Exercise directions
In the records below, turn the stretch from the line containing "You are a computer-use" through the line containing "Instruction: Click the total score 3217 bar" into a numbered list, leaving out blank lines.

Exercise material
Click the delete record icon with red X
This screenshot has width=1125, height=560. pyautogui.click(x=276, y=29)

---

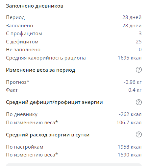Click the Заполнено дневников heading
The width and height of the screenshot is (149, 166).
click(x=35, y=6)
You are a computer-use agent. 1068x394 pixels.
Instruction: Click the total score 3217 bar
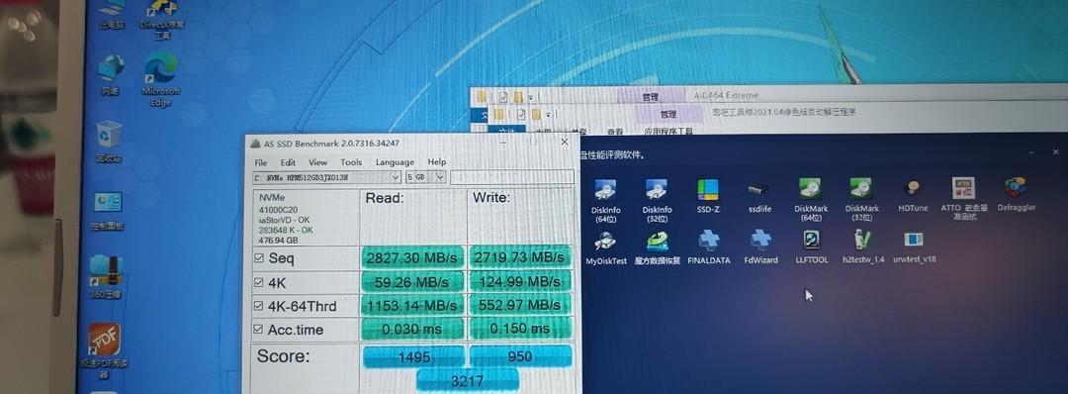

Response for this exercise
1. You are a computer-use agent. 1068x394 pixels.
2. Instruction: Click the total score 3217 bar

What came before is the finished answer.